When the Eastern Suburbs Line was under construction in the 1960s and 1970s, the plan was to locate a station in a closed off grass cutting backing onto the backyards of properties on four surrounding streets. It is believed that the cutting had, for many years, been owned and preserved by the then NSW Department of Railways, as a future railway site. Unaware of that, local residents had been using the enclosed grassy cutting as a park. The area, surrounded by the high rocky escarpment that is Edgecliff Road, Woollahra, contained many trees and was a sanctuary for bird life.

In the 1960s, local residents were upset to learn that the cutting would become a railway station, and the only above-ground station on the line. They lobbied the Government of New South Wales vigorously in opposition to the station. In the meantime, construction work on the Eastern Suburbs line was slowing down due to various factors, including the cost blow-out of the project. With the Edgecliff railway station buildings and tunnels built by 1969, and the line to Bondi Junction railway station not scheduled to open until 1979, the residents of Woollahra had plenty of time to organise their opposition to the station.

Despite the basic station infrastructure being constructed, the community campaign, as well as the cost factors surrounding the project, eventually led the Government to abandon the completion of the station. Furthermore, the Government and Railways Department (and then RailCorp), taking into account that the rail lines were within about five metres of suburban backyards, went as far as to install silencing structures around the tracks, which created what is the quietest section of railway track in Australia, with trains gliding on by day and night, emitting only an eerie low hum as they pass through the cutting.

On 24 August 2025, it was announced by the New South Wales government that Woollahra station would be completed and opened to the public in 2029. After premier Chris Minns' plan to redevelop Rosehill Racecourse fell through, he stated the Woollahra development would "rebalance" the development of new housing in Sydney and reorient the focus from West to East. Construction was expected to start in 2027 and to be completed in 2029, at a cost of $200 million. The Liberal Party-controlled Woollahra Council announced its opposition to the development plan and expressed intent to take legal action to block it.
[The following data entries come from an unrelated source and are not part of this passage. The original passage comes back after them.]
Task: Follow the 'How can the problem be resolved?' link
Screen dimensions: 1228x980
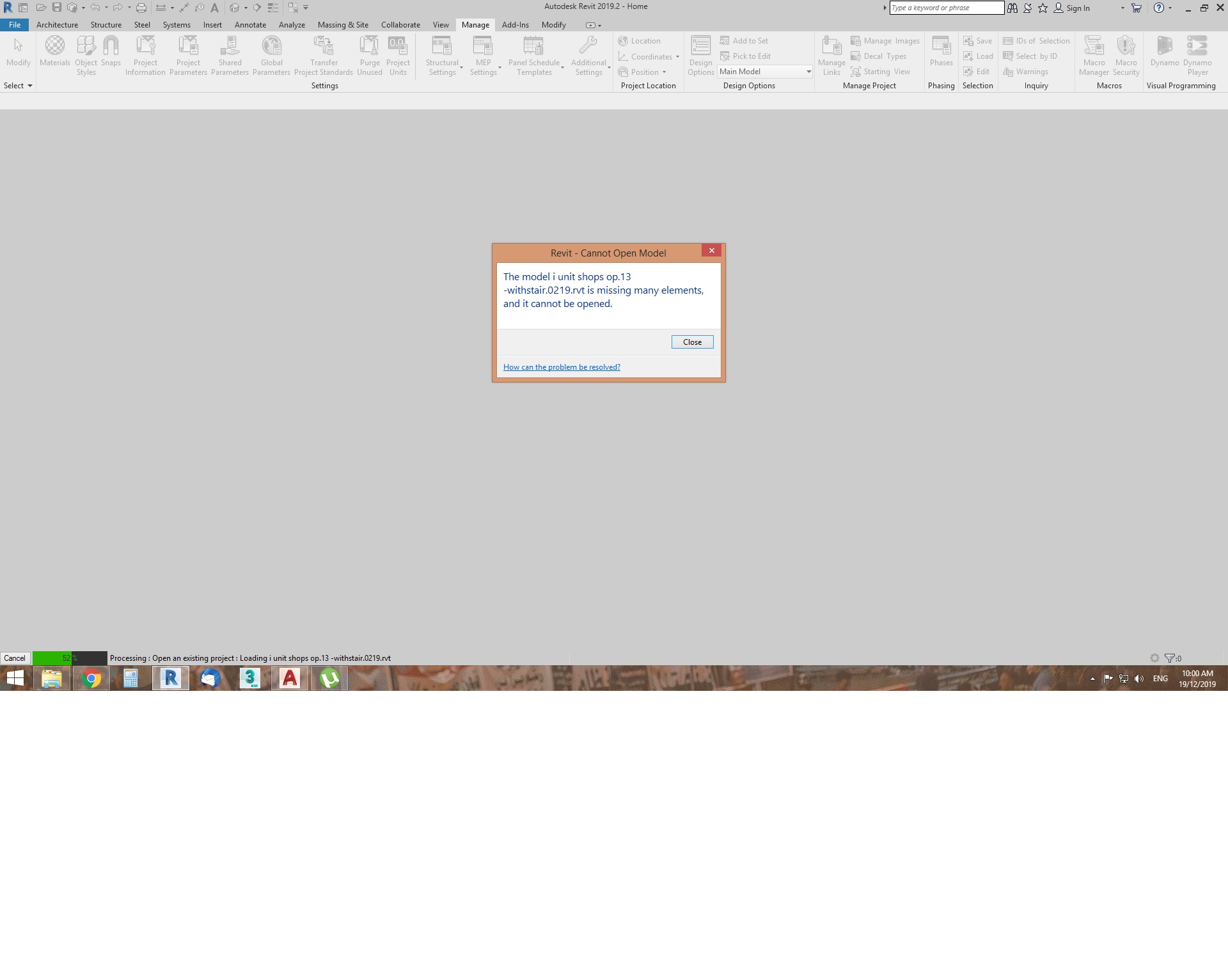Action: point(562,367)
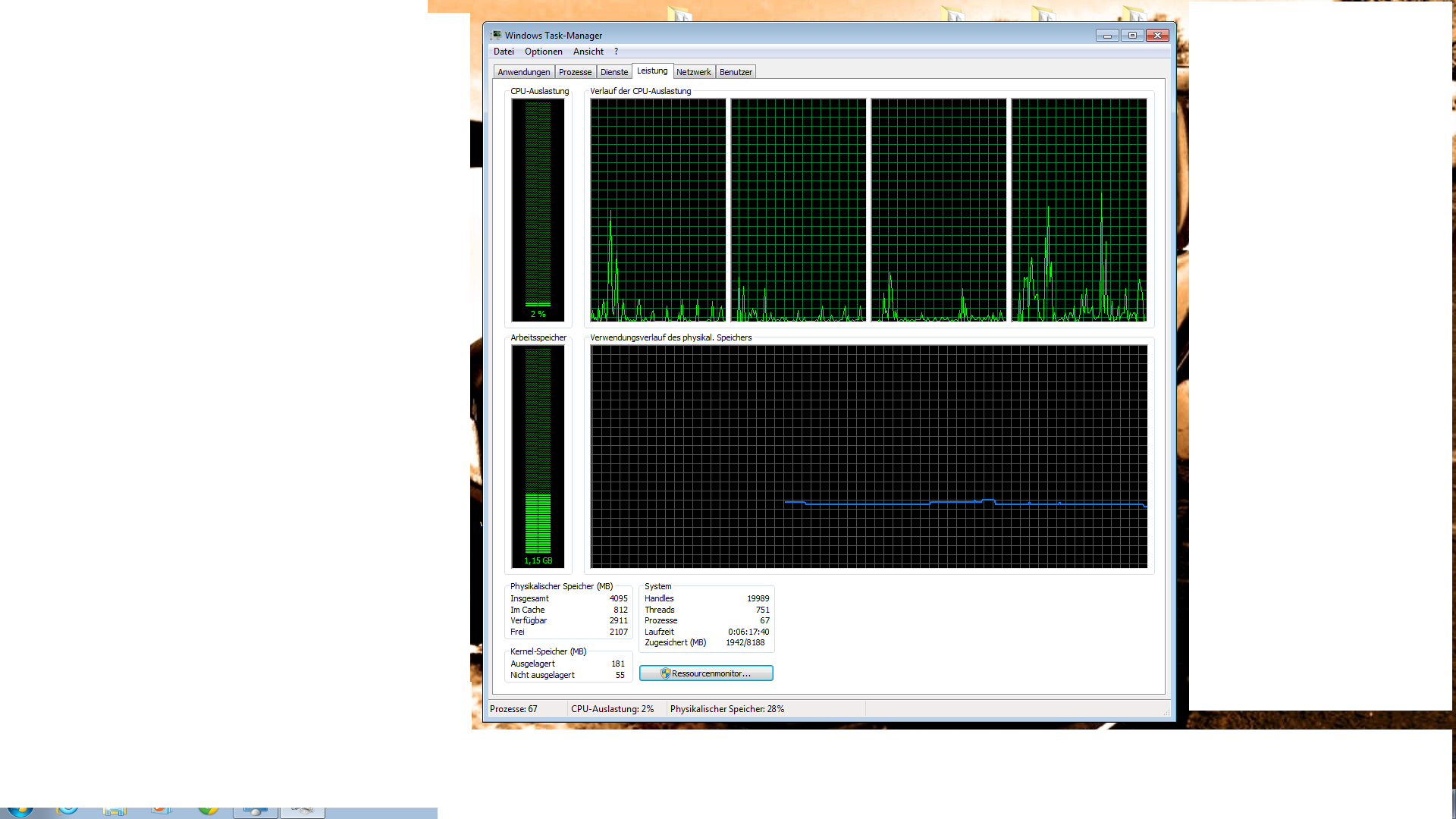Maximize the Task-Manager window
1456x819 pixels.
coord(1132,36)
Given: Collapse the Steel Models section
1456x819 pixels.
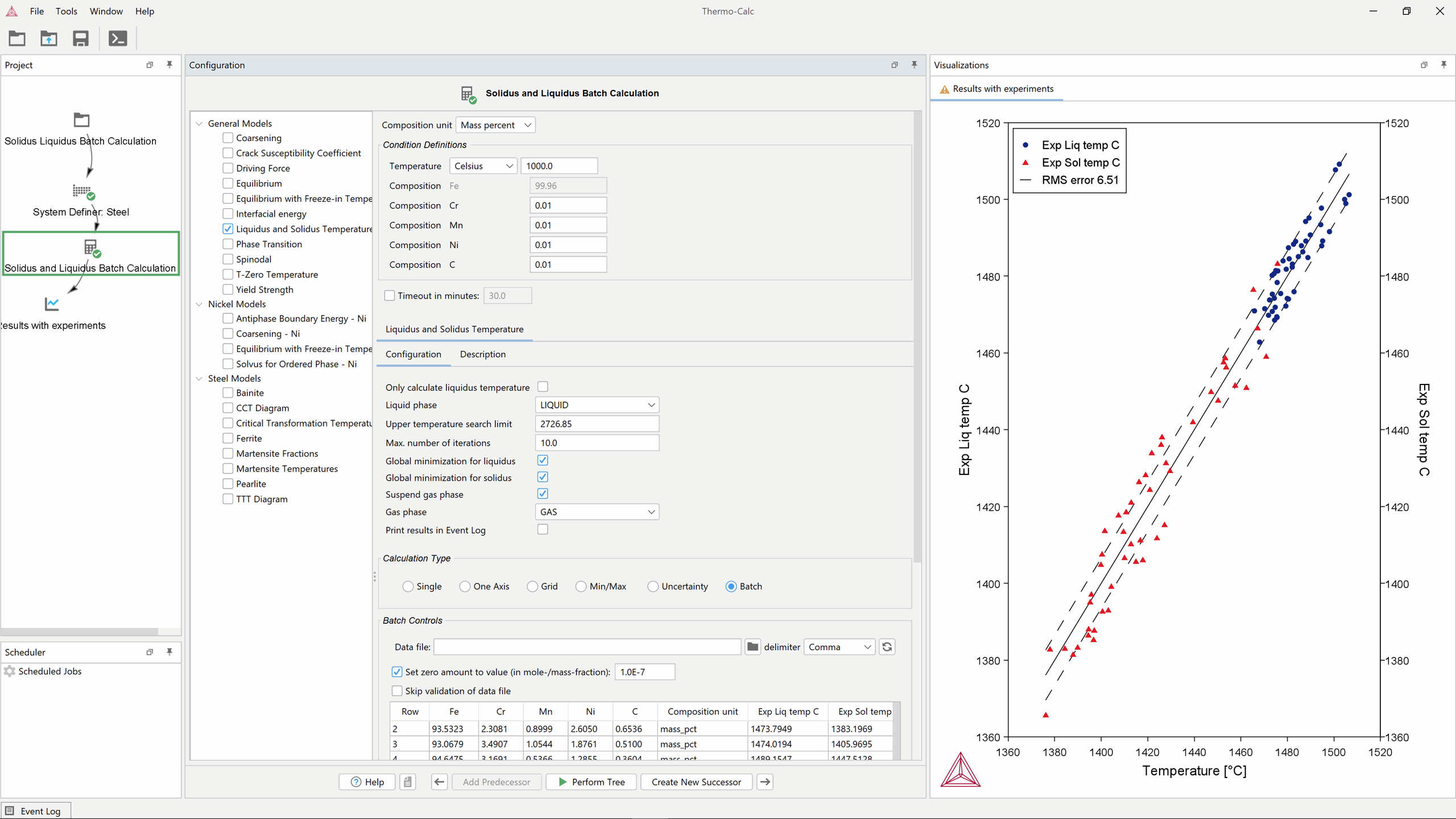Looking at the screenshot, I should (x=200, y=378).
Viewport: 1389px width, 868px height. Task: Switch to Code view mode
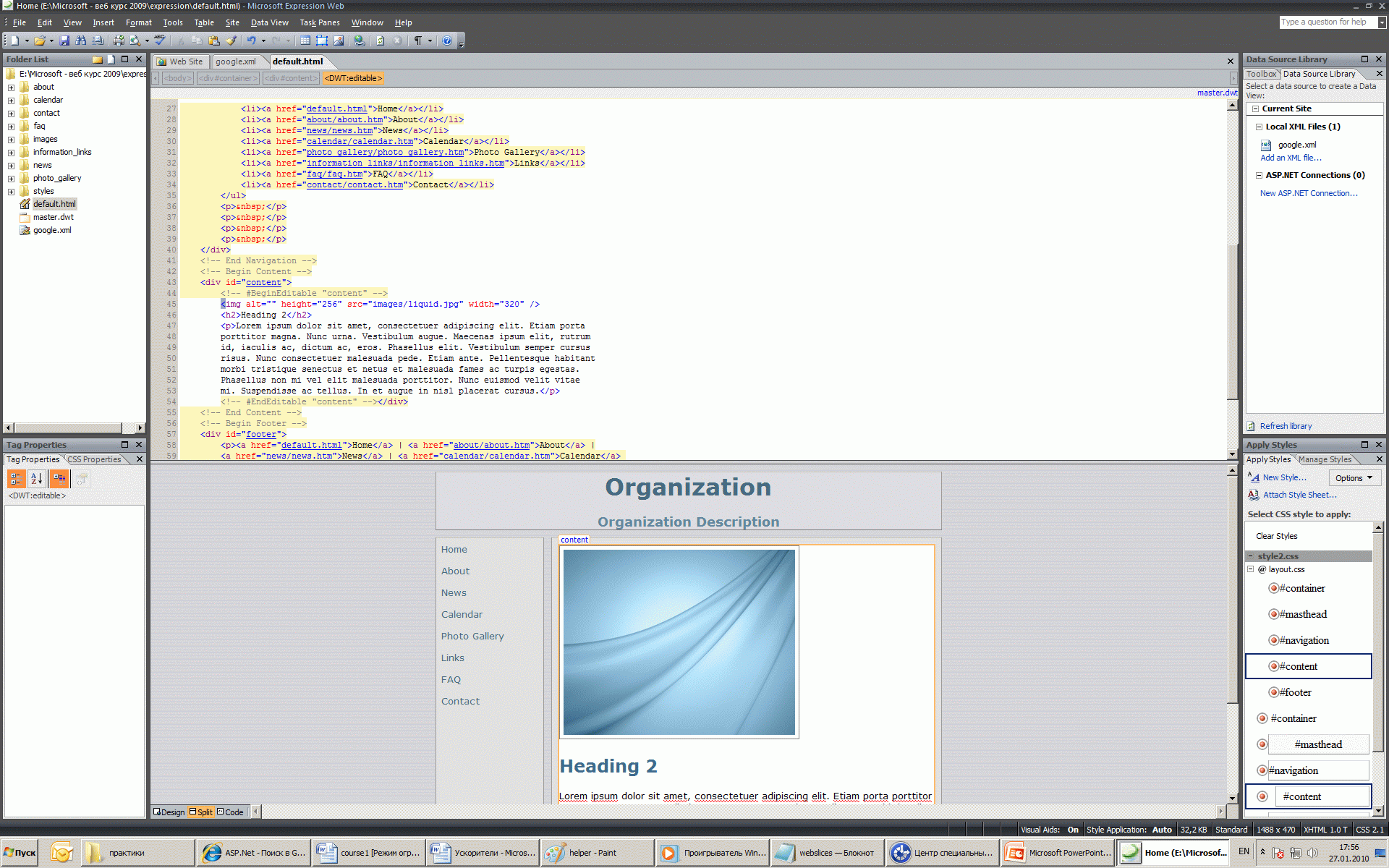pyautogui.click(x=230, y=812)
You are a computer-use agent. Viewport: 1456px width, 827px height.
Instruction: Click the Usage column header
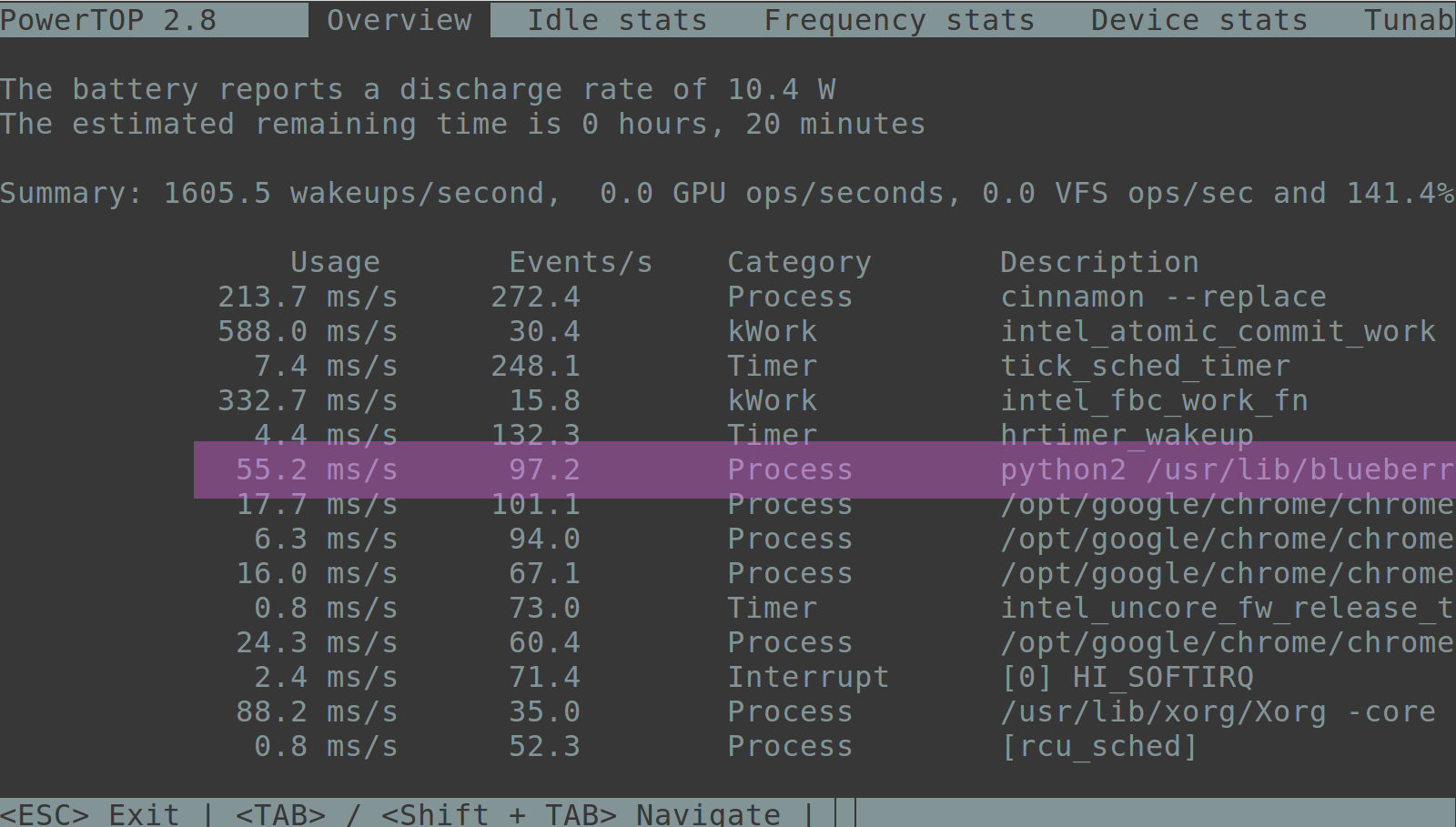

==Current station infrastructure==

The station itself consists of the concrete foundations of an island platform, which is eight cars long. Only at one end of the site, where electricity substations are housed, does the central platform resemble the other operational stations on the line. The tracks emerge from twin tunnels in a high sandstone wall at the "Edgecliff end" of the abandoned station, indicating that the former grassy park area had been cut out of the natural topography. At the Bondi Junction end, the tracks run beneath a grassy hill sloping down from an adjacent street. At that point, the tunnels are not far beneath the road and residential properties, as they negotiate a slight south-easterly curve.

The abandoned station is surrounded on one side by backyard fences. On the other side, the station is bordered by a large, empty park-like area.

On that side, there is a long, steep, narrow block of vacant land, rising up to Edgecliff Road. The land is between two private properties and is not accessible to the public. Records from the former Department of Railways indicate that was intended to be the location of a lift to the grassy park-like area, which would have been completely landscaped, and would have housed the ticket office, station entry barriers, one or two small retail outlets, and an overhead bridge with stairs down to the platforms. The platforms themselves would have been sheltered, but would not be completely enclosed. Other entry points to the station would have been via an escalator from Edgecliff Road and from Wallaroy Road at the Bondi Junction end.

==Station visibility==

It is not known if there were plans to resume any of the properties directly adjacent to the tracks for other infrastructure. The abandoned station is fully visible from a small grassy lookout off Edgecliff Road, from which the station and passing trains can be viewed. The mini-CBD skyline of Bondi Junction to the south-east can be seen, and the line's terminus building is also visible from that point.